In recent years we have seen the rise of the concept store, pioneered by brands such as Dover Street Market in London and Merci in Paris. While there is no single form a concept store typically takes, it can be generally defined as a space where a group of retailers, who all share a single vision, sell products that appeal to a particular consumer group. By bringing together a group of like-minded brands under one roof, customers benefit from a variety of experiences in one place and the retailers benefit forming part of a shared community.
This month, our space on Piccadilly in Mayfair has been transformed into the London Beach pop up – just in time for the summer heatwave. Featuring the likes of Finley & Co, Sumarie and Iris Sandals, it’s the place to go to purchase all of your holiday essentials. Eager to find out what it takes to launch a concept store, we spoke to the founder, Anastasia, to find out how she made her idea become a reality.
What are the benefits of launching a concept store, rather than your own brand store?
A concept store is all about creating an atmosphere that is able to provide a shopping experience. The focus of a concept store is differentiation on display; mixing products that you might not see in the same department of a store and creating a story. Although I’m having my own brand, I had from the beginning in mind that a concept store would be the best positioning for my launch and I’m very happy to have taken that initiative.
How did you source the brands to appear inside the store?
This required some good research. I had a very specific concept in mind and was looking for brands that can complement each other and cover the different categories of a summer mood board. All the brands showcasing in the store are fresh London based emerging brands and designers who will present their latest collections and exclusive designs during this project.
How did you tackle designing a store that encompasses lots of brands?
As a new brand I believe in the importance of collaborations. I had in mind a few brands and during the research period I met with numerous designers to discuss the concept and the needs of this project. Every joining brand has contributed in different areas of the organization but the most important element of such a project is the ability to curate and manage 13 brands.

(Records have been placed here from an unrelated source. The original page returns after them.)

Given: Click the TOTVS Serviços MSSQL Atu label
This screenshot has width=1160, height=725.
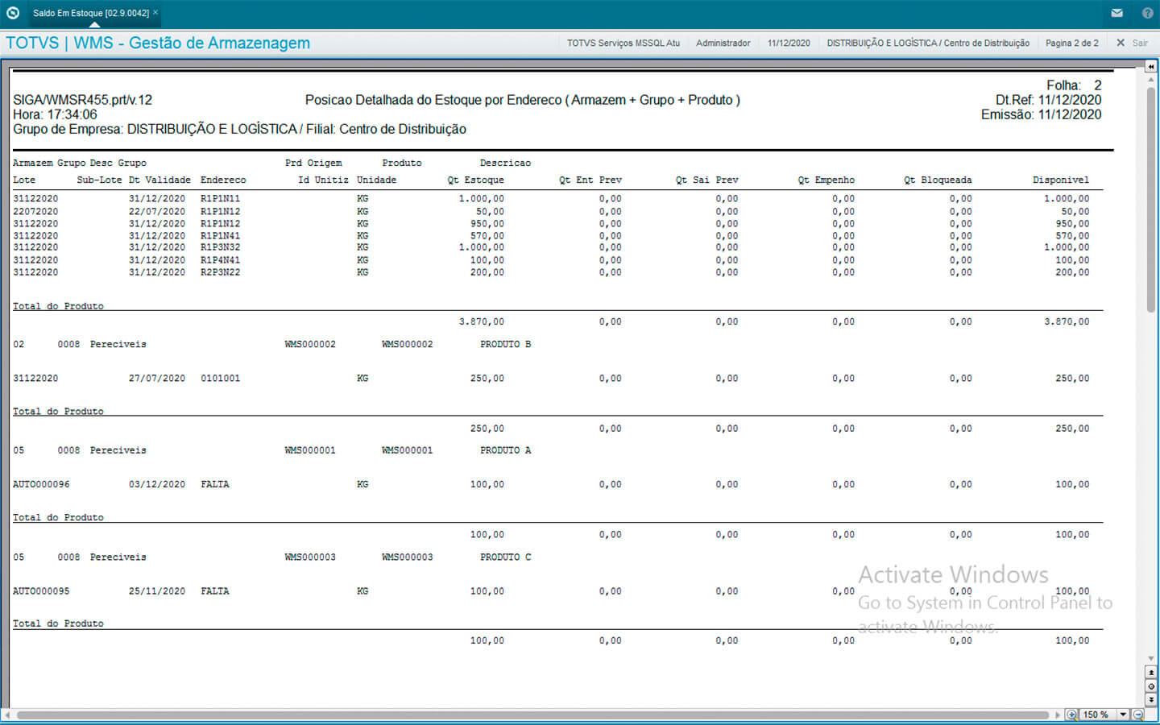Looking at the screenshot, I should coord(623,43).
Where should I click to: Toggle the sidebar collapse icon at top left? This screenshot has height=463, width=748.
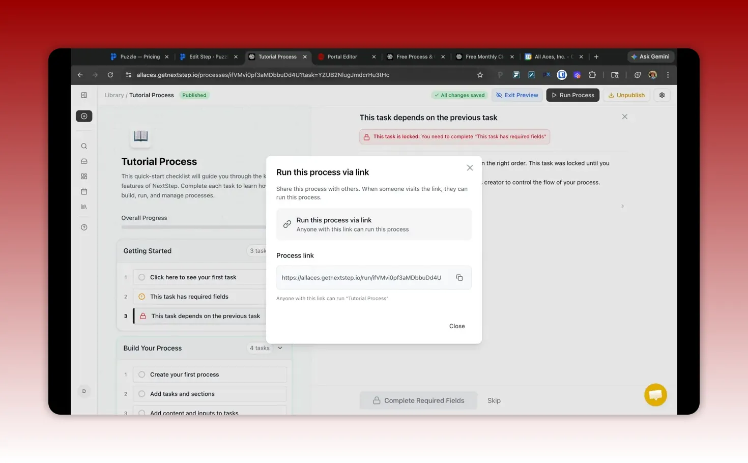(83, 95)

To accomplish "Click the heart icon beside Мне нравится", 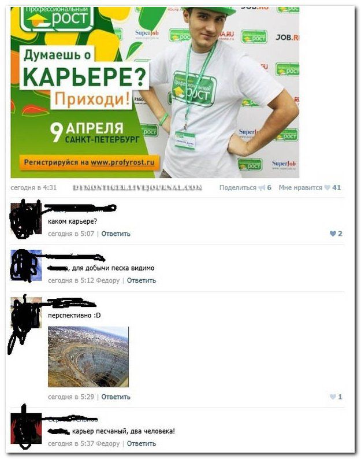I will point(327,188).
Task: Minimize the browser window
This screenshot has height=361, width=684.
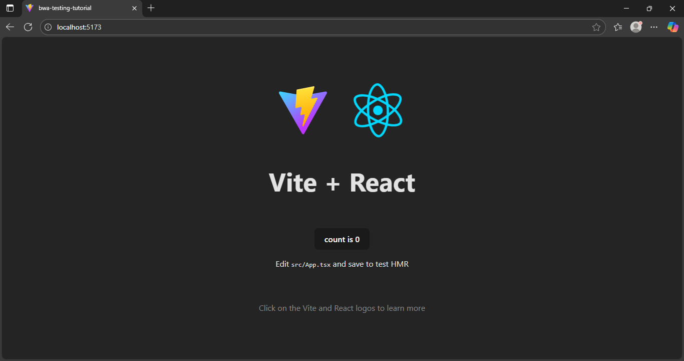Action: click(x=626, y=8)
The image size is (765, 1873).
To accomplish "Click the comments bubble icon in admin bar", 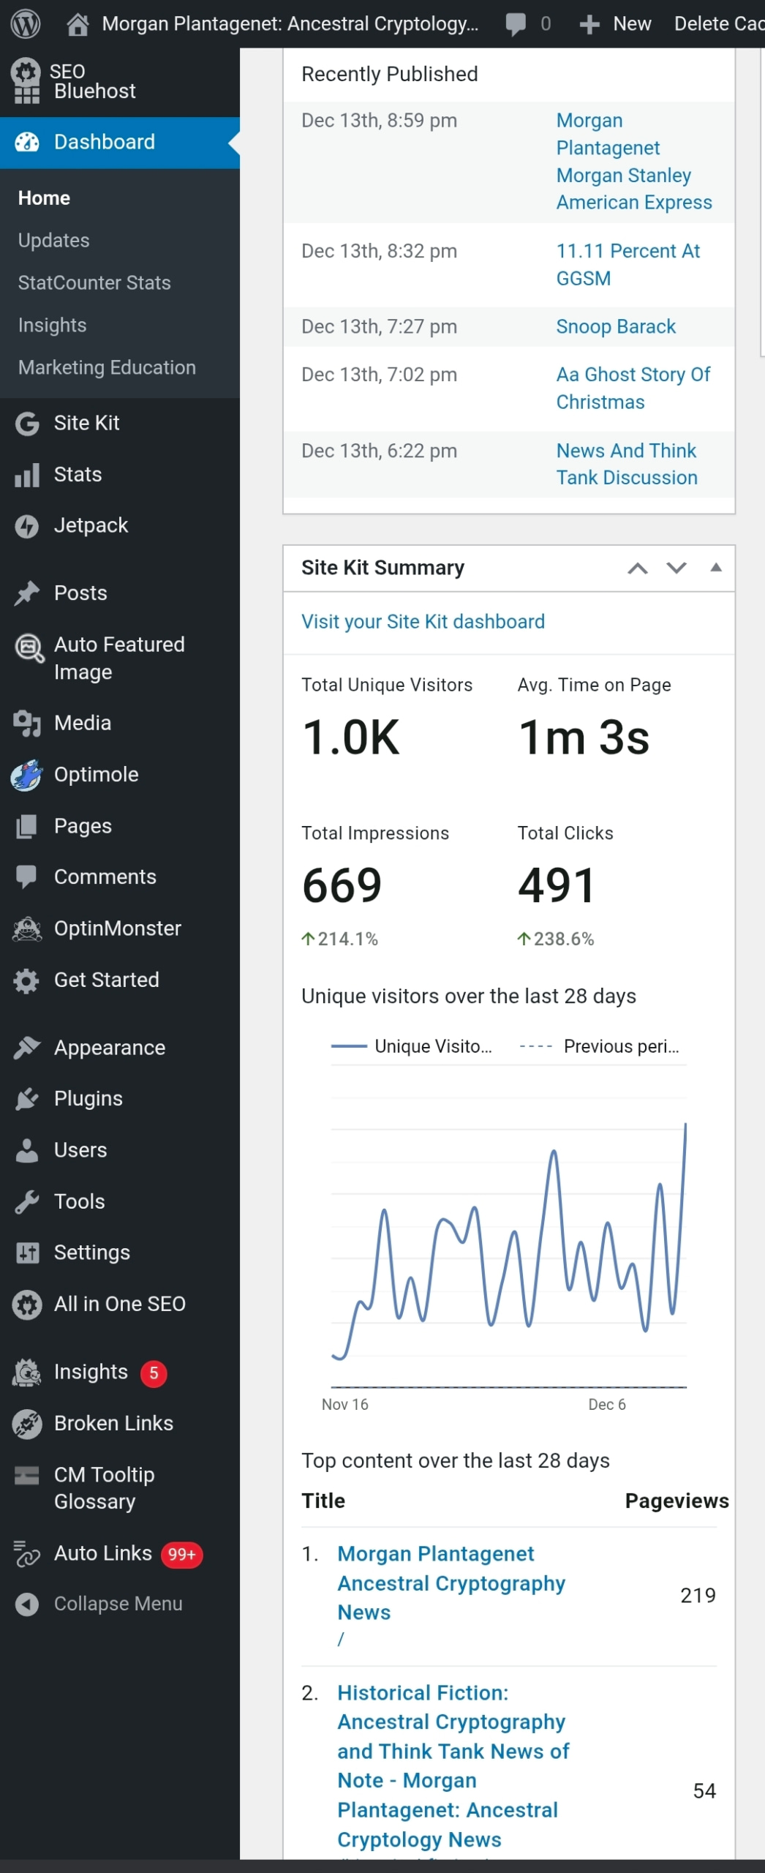I will coord(516,24).
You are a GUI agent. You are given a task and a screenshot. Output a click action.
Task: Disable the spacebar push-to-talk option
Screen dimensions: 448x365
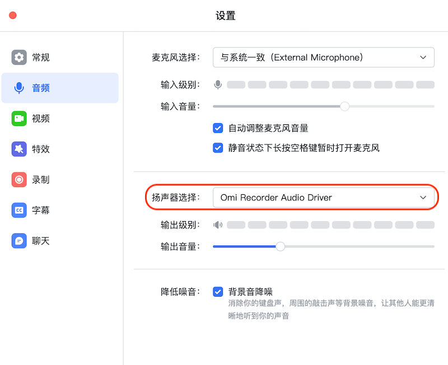pyautogui.click(x=218, y=147)
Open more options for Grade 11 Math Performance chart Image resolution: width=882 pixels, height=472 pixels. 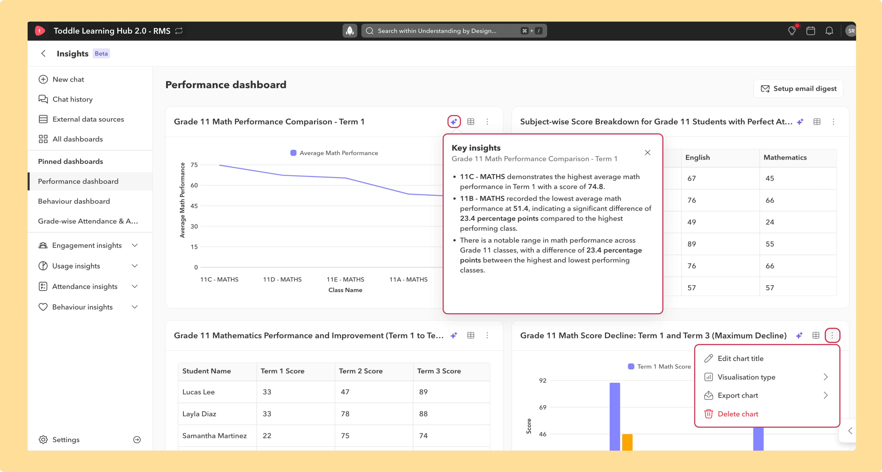click(x=487, y=122)
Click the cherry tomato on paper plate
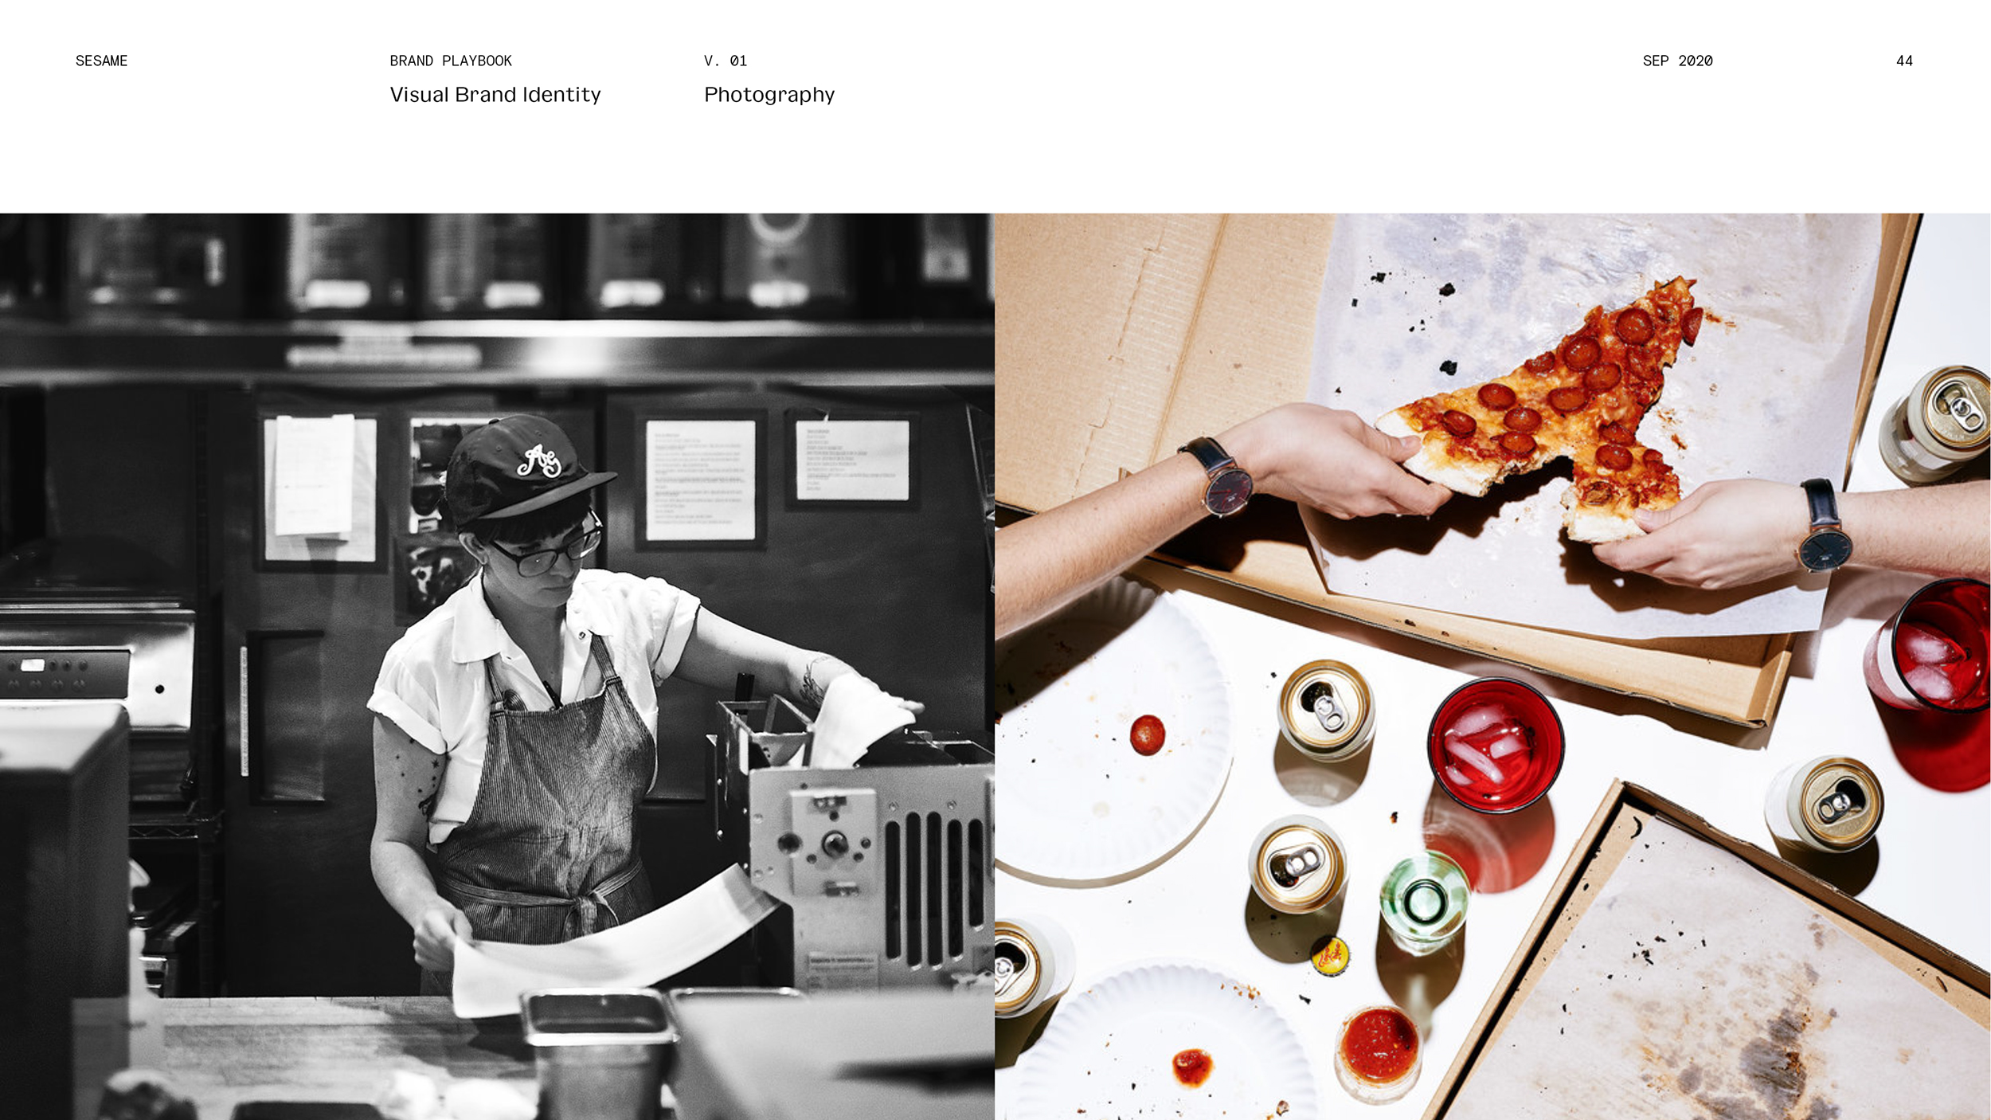 pos(1147,734)
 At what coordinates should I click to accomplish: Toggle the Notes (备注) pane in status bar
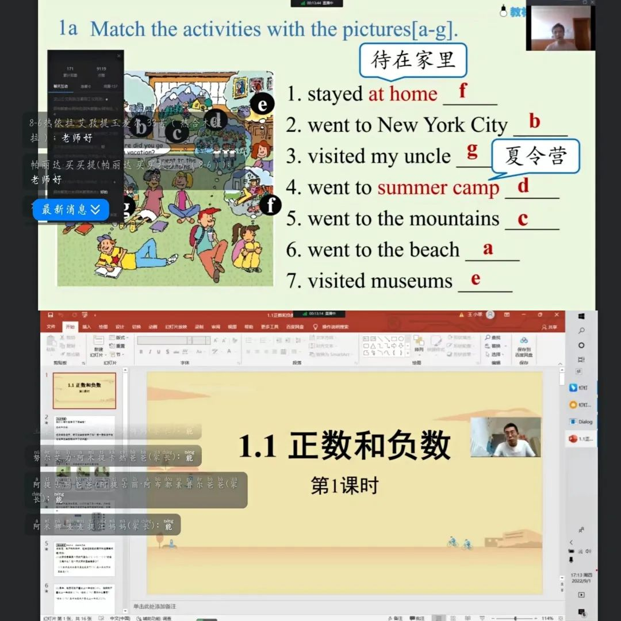(x=395, y=618)
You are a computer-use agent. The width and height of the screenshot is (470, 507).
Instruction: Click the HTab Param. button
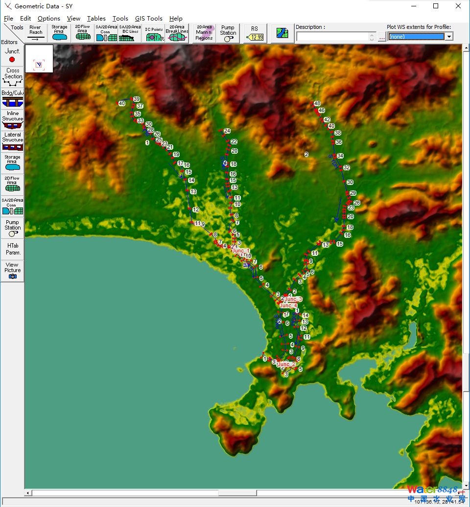pos(13,249)
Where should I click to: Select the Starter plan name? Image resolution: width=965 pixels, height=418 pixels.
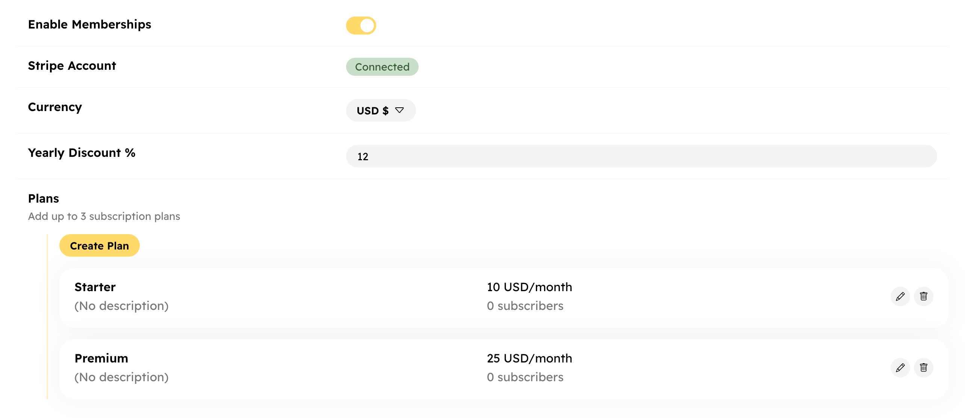coord(95,287)
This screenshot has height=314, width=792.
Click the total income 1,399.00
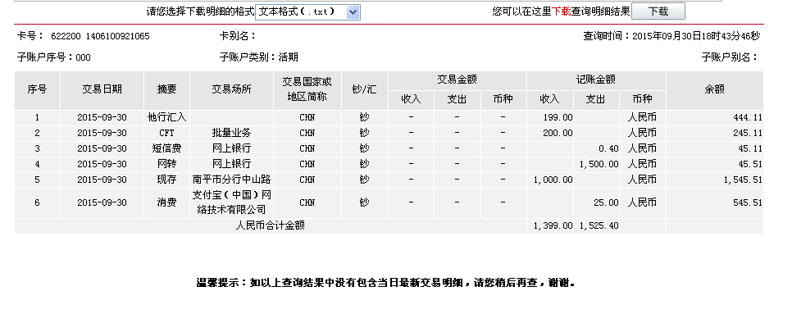coord(553,225)
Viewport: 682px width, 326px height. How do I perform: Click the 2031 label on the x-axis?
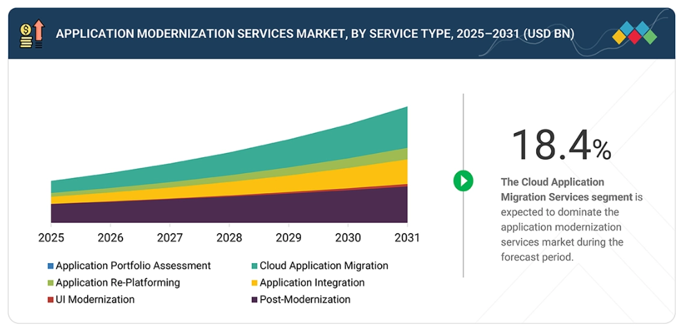(x=407, y=238)
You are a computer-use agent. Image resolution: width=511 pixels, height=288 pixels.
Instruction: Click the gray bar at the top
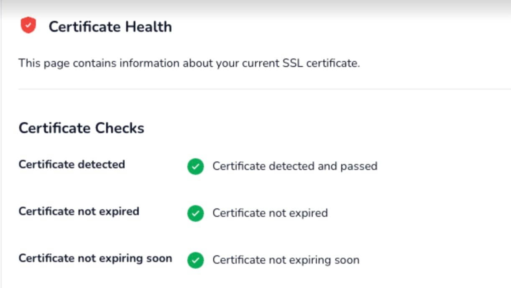(256, 6)
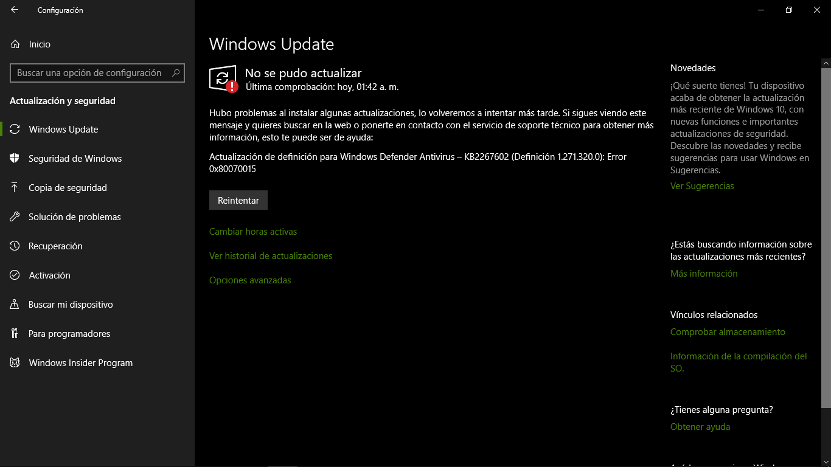Click the search magnifier icon in settings box
The width and height of the screenshot is (831, 467).
(x=176, y=73)
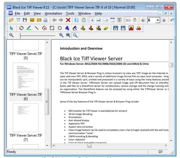Open the page number dropdown showing 6
This screenshot has width=180, height=158.
[158, 20]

How did you decide where each brand fitted into the store?
The brands are positioned in different parts of the shop; there is no allocated space per brand. We have created collections of products and every brand is represented at our window displays. I had valuable help from our interior designer, Ben Gibbons, who has brought to life this project. I had communicated to all the brands that this store will not have a concession shop style and we would be looking at alternative displays.
Are you taking it in turns to staff the store or will it be managed by one brand?
The store is managed by one brand (IRIS); some of the designers are also present from time to time. We also have two staff members covering the morning and afternoon shifts.
What's been the biggest challenge so far of launching a concept store (how did you overcome them?)
This was my first retail project and there have been a lot of challenges on the way. From the organisational point, there are so many areas that need to be covered before launching and then many practical elements that come on the way once the store opens. The other challenging part is to manage the expectations of 12 brands and manage a bigger team of individuals. I’m using a project management platform so I can update all brands on the project regularly and I try to be on top of any requests or address any needs during this project.
What advice would you give to someone looking to launch their own concept store?
Start the planning well in advance! Choose who you work with, be organized and enjoy the whole process!